As part of a list of quality measurements that dictates how hospitals get paid, Medicare rates hospitals on the quality of their sepsis management, which includes blood cultures. Right now, clinicians told STAT they aren’t worried about not meeting Medicare’s quality requirements, but there would be a problem if they fully ran out of bottles.
A CMS spokesperson told STAT in an email that the agency isn’t tracking any issues with sepsis measures right now, but acknowledged issues could arise from the shortage. “We will continue to monitor the situation and issue guidance accordingly if issues are identified,” the spokesperson said.
Sally Weiss, vice president of workforce policy and strategic initiatives at the Maine Hospital Association, is worried about the lack of information about what hospitals should do if they do end up running out of blood culture bottles.
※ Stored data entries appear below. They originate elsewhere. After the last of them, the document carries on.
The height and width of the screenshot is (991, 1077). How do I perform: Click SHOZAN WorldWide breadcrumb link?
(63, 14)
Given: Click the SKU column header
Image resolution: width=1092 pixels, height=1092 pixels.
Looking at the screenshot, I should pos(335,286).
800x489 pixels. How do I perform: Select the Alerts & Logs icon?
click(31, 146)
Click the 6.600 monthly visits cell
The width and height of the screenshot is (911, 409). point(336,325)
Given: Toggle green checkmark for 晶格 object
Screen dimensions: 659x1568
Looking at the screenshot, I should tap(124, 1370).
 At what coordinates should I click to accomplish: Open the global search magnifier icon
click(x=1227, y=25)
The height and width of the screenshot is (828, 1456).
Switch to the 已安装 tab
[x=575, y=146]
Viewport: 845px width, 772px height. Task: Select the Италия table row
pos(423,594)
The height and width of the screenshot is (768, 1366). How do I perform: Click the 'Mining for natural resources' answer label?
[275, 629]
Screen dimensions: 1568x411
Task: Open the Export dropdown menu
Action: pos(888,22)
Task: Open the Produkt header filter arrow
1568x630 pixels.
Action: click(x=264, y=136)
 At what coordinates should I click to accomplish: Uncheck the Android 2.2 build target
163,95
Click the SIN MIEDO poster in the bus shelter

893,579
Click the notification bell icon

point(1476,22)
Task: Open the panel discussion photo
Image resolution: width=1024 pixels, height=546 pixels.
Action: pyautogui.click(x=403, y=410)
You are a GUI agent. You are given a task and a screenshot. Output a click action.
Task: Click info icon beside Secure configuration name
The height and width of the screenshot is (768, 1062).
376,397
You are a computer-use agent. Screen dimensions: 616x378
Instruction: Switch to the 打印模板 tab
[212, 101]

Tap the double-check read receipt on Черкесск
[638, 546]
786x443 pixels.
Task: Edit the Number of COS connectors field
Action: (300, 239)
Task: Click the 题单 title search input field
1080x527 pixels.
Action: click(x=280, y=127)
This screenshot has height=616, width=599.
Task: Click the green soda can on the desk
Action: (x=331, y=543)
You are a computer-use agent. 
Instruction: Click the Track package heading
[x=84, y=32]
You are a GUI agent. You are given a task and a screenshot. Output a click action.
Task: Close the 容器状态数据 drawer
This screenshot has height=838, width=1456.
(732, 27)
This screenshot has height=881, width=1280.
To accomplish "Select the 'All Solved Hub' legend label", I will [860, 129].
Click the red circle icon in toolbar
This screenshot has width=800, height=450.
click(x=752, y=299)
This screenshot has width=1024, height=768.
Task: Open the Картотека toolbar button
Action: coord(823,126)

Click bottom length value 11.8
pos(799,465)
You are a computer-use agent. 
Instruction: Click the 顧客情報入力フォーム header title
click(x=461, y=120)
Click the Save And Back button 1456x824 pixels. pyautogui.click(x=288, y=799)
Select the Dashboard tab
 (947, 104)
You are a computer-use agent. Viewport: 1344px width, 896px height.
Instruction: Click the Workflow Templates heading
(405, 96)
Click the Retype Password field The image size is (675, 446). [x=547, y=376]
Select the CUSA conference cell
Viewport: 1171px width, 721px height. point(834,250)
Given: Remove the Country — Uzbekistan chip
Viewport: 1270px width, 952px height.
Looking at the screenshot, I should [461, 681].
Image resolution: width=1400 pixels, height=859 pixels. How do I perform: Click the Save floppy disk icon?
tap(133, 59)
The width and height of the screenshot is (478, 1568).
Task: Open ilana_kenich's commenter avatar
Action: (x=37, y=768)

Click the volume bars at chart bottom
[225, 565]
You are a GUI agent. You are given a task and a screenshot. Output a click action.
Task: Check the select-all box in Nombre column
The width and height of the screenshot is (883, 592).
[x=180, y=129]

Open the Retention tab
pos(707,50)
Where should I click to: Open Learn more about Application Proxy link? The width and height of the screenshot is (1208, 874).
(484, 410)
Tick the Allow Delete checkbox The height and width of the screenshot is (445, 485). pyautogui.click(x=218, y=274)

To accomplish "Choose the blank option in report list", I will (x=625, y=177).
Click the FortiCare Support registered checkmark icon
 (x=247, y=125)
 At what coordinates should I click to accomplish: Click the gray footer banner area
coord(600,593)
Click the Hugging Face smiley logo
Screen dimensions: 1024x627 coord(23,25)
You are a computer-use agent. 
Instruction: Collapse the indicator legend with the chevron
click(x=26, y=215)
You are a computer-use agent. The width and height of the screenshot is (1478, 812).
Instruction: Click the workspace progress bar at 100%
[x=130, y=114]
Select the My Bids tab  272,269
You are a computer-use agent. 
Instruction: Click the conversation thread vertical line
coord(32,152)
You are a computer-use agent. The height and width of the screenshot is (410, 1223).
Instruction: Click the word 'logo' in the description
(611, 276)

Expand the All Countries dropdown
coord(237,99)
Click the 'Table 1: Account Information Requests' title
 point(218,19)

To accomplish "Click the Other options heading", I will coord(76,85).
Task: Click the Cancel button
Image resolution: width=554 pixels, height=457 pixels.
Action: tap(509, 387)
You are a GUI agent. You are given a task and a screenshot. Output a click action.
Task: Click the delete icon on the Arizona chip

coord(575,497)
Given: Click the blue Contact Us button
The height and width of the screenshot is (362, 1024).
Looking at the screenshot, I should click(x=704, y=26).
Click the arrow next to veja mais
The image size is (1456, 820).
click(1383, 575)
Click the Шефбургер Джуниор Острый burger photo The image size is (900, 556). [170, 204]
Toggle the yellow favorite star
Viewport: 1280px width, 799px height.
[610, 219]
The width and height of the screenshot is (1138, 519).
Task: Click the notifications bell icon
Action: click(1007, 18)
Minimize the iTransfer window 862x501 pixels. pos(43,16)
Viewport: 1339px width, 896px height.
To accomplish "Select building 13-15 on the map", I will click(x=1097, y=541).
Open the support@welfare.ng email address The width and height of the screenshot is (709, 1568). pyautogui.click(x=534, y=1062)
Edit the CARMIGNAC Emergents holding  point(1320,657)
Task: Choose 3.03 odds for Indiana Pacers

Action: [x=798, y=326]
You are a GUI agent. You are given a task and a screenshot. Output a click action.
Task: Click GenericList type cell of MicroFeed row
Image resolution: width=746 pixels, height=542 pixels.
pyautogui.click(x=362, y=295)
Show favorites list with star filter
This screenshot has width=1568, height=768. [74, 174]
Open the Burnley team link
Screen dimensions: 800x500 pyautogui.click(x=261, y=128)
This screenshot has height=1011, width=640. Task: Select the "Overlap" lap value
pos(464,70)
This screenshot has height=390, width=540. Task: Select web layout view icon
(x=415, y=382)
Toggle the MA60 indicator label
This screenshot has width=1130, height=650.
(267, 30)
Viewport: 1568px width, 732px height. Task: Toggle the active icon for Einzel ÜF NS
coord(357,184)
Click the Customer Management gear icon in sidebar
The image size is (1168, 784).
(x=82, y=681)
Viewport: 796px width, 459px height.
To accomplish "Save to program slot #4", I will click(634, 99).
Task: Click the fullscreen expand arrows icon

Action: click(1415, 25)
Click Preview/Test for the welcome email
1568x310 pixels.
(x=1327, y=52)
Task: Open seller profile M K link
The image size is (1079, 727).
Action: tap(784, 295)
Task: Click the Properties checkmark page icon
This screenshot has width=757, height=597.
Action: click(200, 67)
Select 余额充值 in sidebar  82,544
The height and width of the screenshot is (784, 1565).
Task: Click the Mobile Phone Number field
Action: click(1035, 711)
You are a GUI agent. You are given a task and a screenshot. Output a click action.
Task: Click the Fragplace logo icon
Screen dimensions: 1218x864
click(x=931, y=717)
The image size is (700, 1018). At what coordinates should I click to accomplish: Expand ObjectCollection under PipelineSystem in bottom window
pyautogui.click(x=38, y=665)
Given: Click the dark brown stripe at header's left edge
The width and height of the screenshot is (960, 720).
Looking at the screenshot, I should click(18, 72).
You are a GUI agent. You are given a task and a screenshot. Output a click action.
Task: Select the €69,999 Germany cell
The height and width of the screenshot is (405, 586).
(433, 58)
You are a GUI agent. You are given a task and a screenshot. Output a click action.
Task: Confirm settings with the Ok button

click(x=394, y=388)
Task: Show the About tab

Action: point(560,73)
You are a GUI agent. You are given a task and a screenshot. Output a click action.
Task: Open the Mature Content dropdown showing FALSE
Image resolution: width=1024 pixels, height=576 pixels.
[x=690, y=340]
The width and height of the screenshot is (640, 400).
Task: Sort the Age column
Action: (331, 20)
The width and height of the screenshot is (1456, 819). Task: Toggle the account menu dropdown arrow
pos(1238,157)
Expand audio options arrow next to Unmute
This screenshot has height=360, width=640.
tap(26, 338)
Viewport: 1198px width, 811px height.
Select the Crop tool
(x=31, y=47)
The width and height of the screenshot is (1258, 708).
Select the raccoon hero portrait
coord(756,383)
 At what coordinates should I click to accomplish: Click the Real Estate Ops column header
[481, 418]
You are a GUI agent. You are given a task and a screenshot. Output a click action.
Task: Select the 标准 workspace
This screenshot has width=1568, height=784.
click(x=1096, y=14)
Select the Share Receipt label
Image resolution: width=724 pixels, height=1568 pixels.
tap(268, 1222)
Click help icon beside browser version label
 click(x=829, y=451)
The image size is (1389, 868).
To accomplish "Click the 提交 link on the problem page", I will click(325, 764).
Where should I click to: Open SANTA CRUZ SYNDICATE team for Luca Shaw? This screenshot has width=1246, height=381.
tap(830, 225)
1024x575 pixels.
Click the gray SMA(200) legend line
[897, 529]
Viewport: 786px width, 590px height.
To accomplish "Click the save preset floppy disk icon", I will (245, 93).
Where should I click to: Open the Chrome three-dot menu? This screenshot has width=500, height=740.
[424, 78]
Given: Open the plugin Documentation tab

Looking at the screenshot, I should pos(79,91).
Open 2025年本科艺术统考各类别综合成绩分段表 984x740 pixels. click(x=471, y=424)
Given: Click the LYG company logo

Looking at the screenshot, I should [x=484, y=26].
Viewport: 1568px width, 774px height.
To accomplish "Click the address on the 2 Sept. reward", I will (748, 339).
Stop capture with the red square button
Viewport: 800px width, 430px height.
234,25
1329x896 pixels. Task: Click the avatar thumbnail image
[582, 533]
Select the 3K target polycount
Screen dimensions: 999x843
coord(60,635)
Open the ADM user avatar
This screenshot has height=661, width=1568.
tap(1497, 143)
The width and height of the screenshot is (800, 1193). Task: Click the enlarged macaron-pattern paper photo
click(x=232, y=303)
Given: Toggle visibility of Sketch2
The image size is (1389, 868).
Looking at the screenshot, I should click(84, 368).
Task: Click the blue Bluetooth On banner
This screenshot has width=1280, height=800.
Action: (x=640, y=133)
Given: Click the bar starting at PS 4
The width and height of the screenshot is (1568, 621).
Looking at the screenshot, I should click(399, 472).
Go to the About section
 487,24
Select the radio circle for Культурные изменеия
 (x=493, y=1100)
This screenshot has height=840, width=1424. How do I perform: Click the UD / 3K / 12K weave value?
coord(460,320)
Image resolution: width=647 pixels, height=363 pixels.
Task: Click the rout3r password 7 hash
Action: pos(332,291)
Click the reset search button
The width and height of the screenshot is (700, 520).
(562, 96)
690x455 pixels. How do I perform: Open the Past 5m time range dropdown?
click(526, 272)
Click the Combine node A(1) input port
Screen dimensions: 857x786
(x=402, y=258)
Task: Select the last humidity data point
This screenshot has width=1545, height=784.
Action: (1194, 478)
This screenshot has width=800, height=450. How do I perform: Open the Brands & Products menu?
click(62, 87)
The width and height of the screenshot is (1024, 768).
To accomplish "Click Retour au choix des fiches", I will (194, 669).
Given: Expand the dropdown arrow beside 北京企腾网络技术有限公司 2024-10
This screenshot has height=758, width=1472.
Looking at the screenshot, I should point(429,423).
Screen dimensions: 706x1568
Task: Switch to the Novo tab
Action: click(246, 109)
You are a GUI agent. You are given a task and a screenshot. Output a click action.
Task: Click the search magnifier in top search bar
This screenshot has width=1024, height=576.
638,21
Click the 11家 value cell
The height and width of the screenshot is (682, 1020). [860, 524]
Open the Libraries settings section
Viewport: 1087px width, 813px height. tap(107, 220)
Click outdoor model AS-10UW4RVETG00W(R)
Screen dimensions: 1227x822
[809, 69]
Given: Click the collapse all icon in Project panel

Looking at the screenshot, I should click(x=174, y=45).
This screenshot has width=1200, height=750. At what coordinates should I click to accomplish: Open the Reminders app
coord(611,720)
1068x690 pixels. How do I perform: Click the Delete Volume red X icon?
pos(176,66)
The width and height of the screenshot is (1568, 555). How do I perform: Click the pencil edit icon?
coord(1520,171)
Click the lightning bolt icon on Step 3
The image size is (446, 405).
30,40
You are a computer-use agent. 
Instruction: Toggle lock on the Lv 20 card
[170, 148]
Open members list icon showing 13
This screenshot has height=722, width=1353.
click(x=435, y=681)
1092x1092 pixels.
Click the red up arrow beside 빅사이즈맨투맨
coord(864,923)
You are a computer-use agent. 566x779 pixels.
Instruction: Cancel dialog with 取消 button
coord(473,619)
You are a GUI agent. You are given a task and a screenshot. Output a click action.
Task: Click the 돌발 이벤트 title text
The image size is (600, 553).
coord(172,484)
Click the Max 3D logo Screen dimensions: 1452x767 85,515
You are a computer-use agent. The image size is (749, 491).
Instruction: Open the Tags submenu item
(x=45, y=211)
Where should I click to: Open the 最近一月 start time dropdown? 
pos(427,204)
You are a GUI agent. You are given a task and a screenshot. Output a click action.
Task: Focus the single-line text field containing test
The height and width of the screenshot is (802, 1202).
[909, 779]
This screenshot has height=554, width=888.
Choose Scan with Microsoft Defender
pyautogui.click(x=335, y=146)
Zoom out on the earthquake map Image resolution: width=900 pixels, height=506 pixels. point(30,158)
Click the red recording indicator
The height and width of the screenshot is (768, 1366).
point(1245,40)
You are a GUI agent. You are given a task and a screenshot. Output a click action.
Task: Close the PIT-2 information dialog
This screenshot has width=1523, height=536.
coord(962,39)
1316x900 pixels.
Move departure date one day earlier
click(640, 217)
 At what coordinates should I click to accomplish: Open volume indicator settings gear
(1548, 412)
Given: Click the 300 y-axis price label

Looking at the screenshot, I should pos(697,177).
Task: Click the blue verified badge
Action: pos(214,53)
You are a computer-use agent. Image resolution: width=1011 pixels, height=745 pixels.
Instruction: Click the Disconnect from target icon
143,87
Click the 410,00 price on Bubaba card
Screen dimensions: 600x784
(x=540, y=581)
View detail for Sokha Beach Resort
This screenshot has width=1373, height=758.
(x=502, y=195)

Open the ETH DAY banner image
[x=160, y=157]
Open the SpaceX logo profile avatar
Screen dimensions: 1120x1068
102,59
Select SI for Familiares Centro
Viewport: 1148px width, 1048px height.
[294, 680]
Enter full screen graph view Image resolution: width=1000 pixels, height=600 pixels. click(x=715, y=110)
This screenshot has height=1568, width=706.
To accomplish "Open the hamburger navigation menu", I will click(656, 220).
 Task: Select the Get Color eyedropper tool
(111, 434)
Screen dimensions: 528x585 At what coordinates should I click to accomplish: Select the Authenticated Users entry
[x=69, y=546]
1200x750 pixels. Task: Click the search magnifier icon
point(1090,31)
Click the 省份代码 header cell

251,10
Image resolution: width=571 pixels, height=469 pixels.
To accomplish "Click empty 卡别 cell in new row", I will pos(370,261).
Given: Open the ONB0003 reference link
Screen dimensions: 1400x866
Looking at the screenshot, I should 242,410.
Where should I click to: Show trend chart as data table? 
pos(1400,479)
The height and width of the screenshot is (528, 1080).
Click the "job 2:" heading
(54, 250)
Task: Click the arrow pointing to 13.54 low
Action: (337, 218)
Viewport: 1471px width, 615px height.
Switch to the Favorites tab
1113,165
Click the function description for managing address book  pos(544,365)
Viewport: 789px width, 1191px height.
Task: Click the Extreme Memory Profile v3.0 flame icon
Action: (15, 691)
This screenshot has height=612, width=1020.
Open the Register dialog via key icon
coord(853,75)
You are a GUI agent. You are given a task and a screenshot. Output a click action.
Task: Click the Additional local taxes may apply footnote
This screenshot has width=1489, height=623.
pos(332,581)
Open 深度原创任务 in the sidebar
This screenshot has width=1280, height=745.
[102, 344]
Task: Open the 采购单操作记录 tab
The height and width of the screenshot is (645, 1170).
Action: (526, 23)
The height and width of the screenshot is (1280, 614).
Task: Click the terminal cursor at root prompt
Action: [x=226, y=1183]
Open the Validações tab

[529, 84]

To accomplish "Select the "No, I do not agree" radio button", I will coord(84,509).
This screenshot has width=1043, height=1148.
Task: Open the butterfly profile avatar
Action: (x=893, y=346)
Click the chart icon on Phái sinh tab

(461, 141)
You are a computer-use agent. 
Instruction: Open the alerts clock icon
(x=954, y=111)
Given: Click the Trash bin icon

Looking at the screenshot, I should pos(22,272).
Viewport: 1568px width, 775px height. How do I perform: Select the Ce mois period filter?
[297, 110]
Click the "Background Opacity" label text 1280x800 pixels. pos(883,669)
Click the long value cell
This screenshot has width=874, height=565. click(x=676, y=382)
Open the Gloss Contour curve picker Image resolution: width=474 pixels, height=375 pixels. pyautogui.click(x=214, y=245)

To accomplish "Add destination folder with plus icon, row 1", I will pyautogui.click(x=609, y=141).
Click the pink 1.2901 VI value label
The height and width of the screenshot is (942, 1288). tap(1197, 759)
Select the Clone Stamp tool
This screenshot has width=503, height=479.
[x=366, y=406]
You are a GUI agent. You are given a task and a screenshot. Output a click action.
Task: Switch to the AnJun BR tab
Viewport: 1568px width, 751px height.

Given current guidance, “it just doesn’t feel like there’s an acknowledgment that that actually could happen,” she said.
STAT asked the CDC what guidance is available for hospitals that may be running out of bottles. “This is a rapidly evolving situation and product availability varies greatly across settings with local nuances,” a CDC spokesperson told STAT in an email. The spokesperson pointed back to resources described in the previous CDC call and announcements and said that the agency is still trying to understand the impact of the shortage on health care delivery.
How do we fix this?
The BD shortage stems from the company relying on a single supplier for its plastic bottles. The immediate solution is to diversify sourcing, as bioMérieux has, perhaps stemming from a similar shortage of bioMérieux blood culture bottles in 2014. BioMérieux told STAT in a statement that it has multiple sources for its raw materials, bottles, and manufacturing, and has secured its supply of plastic bottles with its suppliers.
More broadly, the proprietary nature of the analyzers means they’re designed to fit only one kind of bottle made by one manufacturer. Lab managers and hospital executives floated the idea of either standardizing instruments to accept common bottles, or letting others manufacture generic versions of proprietary bottles. Companies should be allowed to make money off their intellectual property, said Steve Diaz, chief medical officer at MaineGeneral Health, “but shouldn’t there be some backup in case this happens?”
The American Hospital Association’s Nancy Foster, vice president of quality and safety policy, said that though not cheap, “fattening” the supply chain at all points — where the manufacturer, distributor, and hospital all hold on to a slightly bigger supply than needed — would also provide flexibility in times of crisis.
The incessant parade of supply chain problems, especially since the pandemic, has prompted many conversations, said Linoj Samuel, the clinical microbiology division head at Henry Ford Health System in Detroit. But no one has actually made any movement on solving the problem.
“What we need is a commitment from the government, from industry, from others to really move forward and build on some of these solutions and ideas and see what we can do,” he said. “It is a difficult, challenging problem. But if there was an easy solution, we probably would have done it. There isn’t one.”